Keep only the lines of the data below that contain the word "location", and copy each of those lines in full.

== EXERCISE MATERIAL ==

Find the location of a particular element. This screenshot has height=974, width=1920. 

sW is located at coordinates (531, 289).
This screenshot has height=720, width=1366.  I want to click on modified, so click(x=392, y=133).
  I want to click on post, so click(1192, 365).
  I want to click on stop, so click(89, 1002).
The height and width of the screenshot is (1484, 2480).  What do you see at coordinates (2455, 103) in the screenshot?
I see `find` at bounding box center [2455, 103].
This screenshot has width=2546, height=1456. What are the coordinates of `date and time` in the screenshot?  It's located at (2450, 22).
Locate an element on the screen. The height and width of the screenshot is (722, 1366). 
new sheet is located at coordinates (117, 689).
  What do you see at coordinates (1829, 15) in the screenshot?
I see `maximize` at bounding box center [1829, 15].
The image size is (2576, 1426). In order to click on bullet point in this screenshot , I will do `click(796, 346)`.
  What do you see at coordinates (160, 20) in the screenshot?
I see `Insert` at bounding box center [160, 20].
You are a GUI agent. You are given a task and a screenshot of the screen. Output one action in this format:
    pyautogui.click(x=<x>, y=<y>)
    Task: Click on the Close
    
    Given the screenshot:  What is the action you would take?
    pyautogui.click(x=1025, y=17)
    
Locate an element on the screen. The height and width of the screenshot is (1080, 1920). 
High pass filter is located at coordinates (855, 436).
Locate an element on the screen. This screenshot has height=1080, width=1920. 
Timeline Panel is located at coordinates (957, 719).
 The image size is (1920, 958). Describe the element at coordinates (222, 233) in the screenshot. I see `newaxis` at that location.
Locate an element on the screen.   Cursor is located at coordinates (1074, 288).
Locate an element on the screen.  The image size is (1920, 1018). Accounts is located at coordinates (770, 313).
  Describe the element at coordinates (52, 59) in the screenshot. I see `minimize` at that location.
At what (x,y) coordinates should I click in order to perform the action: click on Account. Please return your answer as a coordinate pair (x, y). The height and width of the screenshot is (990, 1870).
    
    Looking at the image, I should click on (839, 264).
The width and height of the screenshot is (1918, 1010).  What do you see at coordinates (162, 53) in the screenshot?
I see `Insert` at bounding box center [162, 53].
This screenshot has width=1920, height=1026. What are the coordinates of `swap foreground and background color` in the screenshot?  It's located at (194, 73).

===

◆ **ANSWER FOR THIS EXERCISE**:
Find the location of a particular element. This screenshot has height=974, width=1920. 
 The image size is (1920, 958). Describe the element at coordinates (222, 233) in the screenshot. I see `newaxis` at that location.
  Describe the element at coordinates (52, 59) in the screenshot. I see `minimize` at that location.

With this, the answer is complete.